REQUIRED ACTIONS -
a – According to the passage on Vanina Ickx, which championship did she enter in 2001 when she first tried single-seater racing?
b – Set down word for word the section of the passage on Vanina Ickx starting with "In 2001, she" and going on through "Eurocup at Estoril.".

GIVEN PASSAGE -
-.-.-

Vanina Ickx (born 16 February 1975) is a Belgian racing driver.

Career
Ickx was born in Brussels on 16 February 1975. She is the daughter of racing driver Jacky Ickx and his first wife Catherine. Ickx started racing at a relatively late age, entering the BMW Compact Cup in 1996, partnering the Cup's most successful entrant, Stéphane De Groodt. For 1997 she got a Cup racer of her own, before she moved up to the Belgian Procar series in 1998, which ran to Super Production regulations. She shared a BMW 320i with Sylvie Delcour. In 1998 Ickx transferred to the Renault team, partnered by Frenchman Franck Lagorce. She scored her first podium that year, but on the downside, when sharing a car with her father Jacky, she crashed out of the Spa 24 Hours, admittedly by her own fault. She remained a part of the Renault team in 1999. In 2000, she joined Renault, resulting in a career-high third place overall in that year's Spa 24 Hours. That same year she would also score her first victory in the Ferrari Challenge.

Already having participated in two Rally Raid events the year before, she entered the Dakar Rally for the first time in 2000, co-driving with her father, Jacky. Since then she has entered the raid two more times, the last time being in 2002.

In 2001, she tried her hand at single-seater racing for the first time, participating in the U.S. F2000 National Championship. The rest of the year she filled with guest appearances in races in Europe: the 24 Hours of Le Mans, the Belgian Toyota Yaris Cup, the Porsche Supercup, and the Spa 24 Hours.  With the exception of the Formula 2000 and the 24 Hours of Le Mans, Ickx's 2002 racing schedule was pretty similar to the one she had in 2001.

Her studies demanding more of her time as she neared graduation, 2003 proved to be a rather quiet year with participation at Le Mans and Spa-Francorchamps, another Ferrari Challenge event and a guest-outing in the Formula Renault V6 Eurocup at Estoril.

-.-.-

SUPPLIED INFORMATION -
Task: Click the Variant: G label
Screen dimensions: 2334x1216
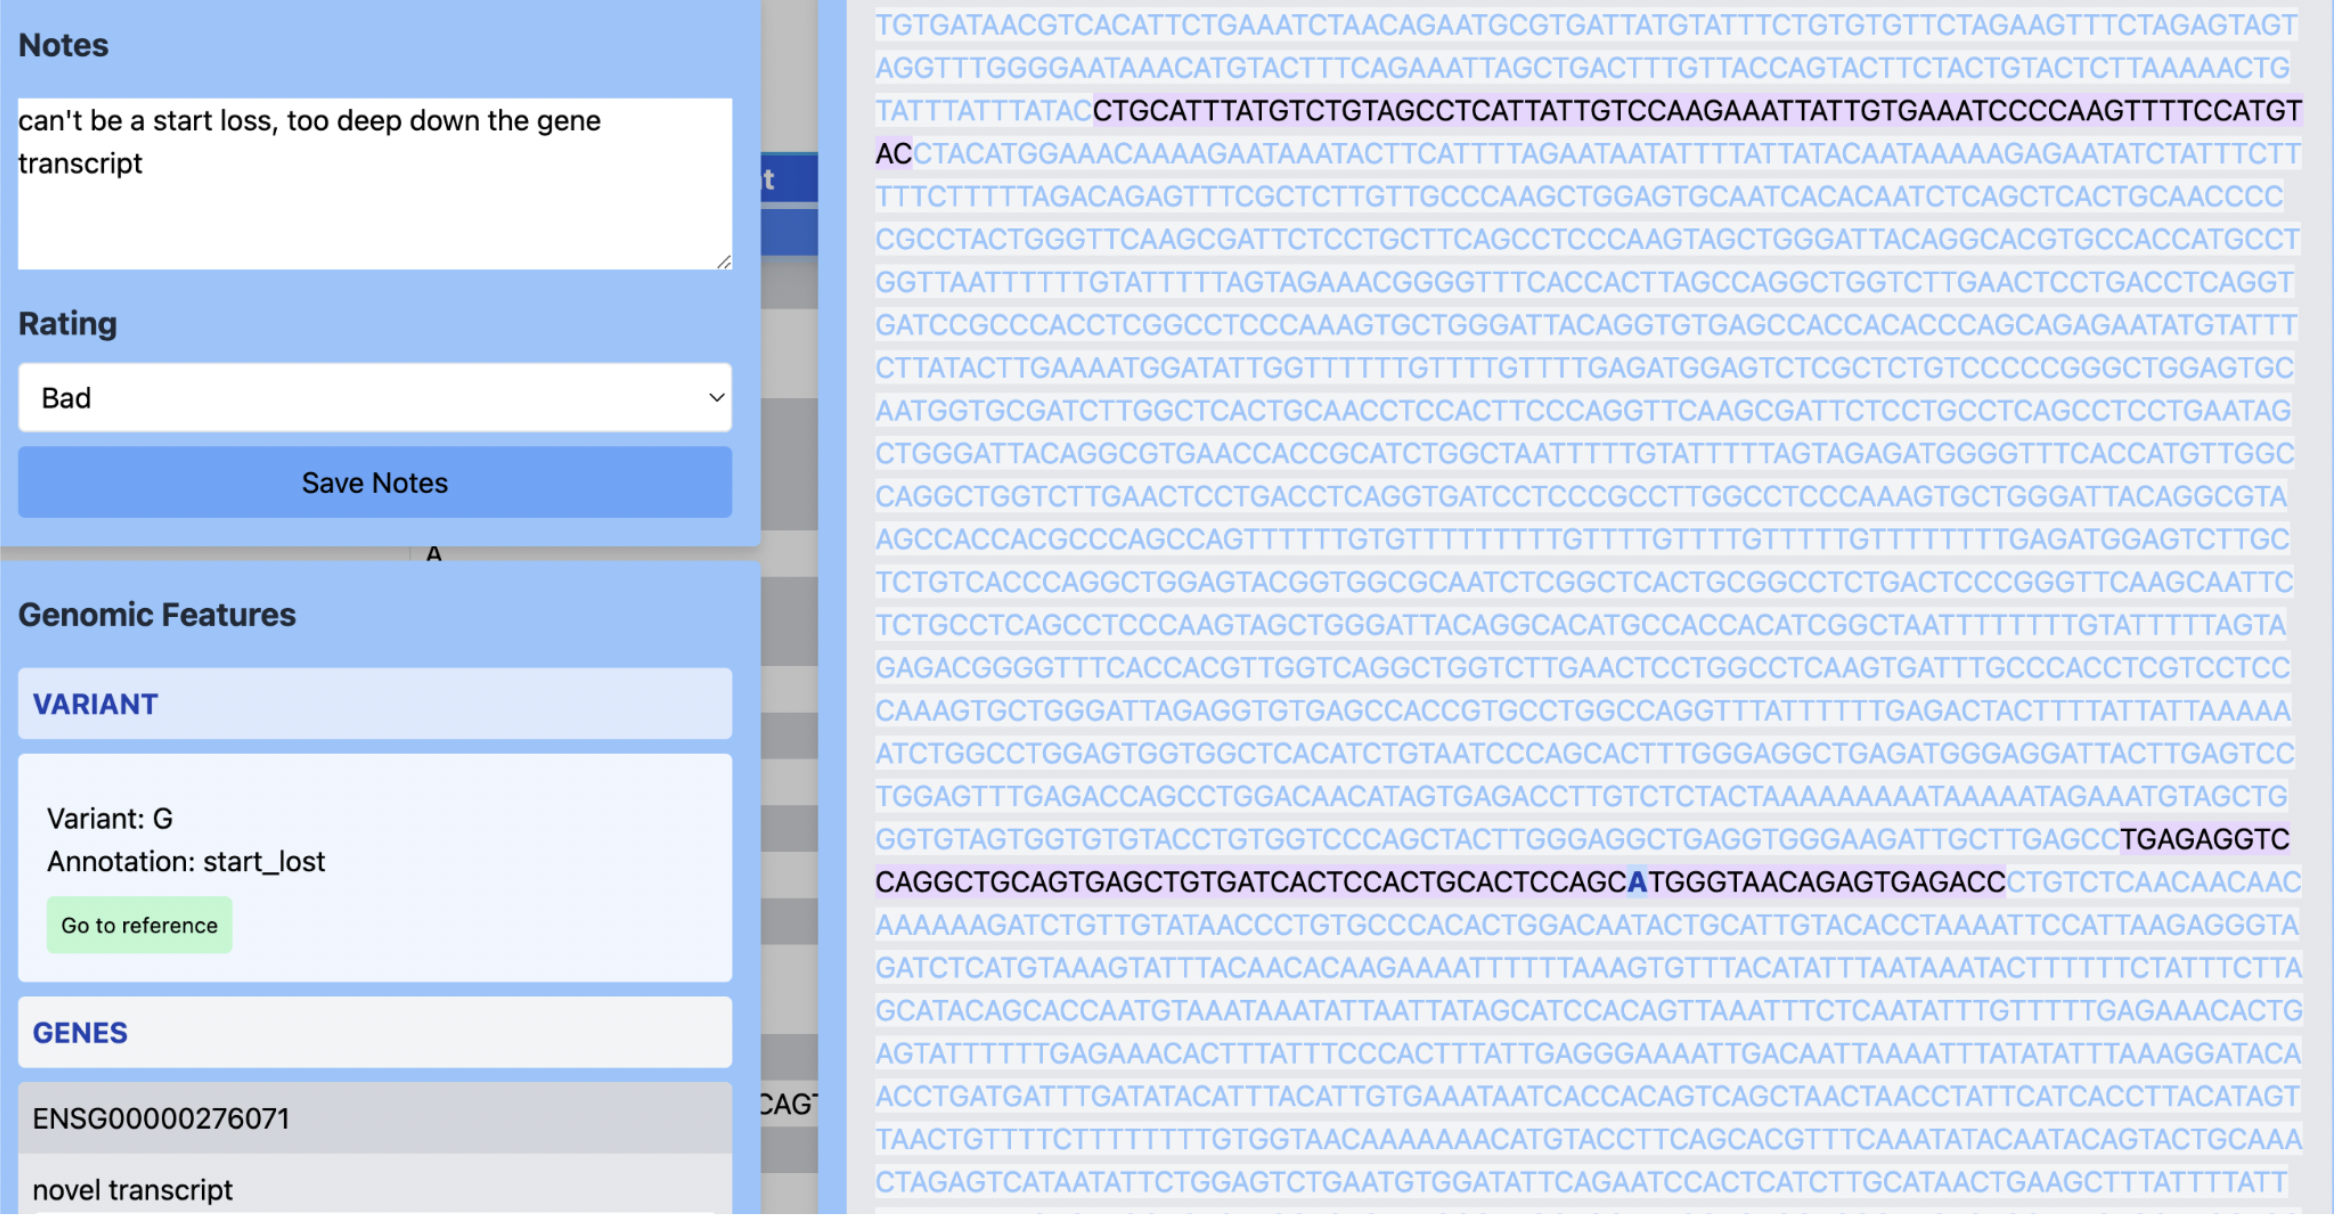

-.-.-

THE RESULTS -
a – The U.S. F2000 National Championship.

b –
In 2001, she tried her hand at single-seater racing for the first time, participating in the U.S. F2000 National Championship. The rest of the year she filled with guest appearances in races in Europe: the 24 Hours of Le Mans, the Belgian Toyota Yaris Cup, the Porsche Supercup, and the Spa 24 Hours.  With the exception of the Formula 2000 and the 24 Hours of Le Mans, Ickx's 2002 racing schedule was pretty similar to the one she had in 2001.

Her studies demanding more of her time as she neared graduation, 2003 proved to be a rather quiet year with participation at Le Mans and Spa-Francorchamps, another Ferrari Challenge event and a guest-outing in the Formula Renault V6 Eurocup at Estoril.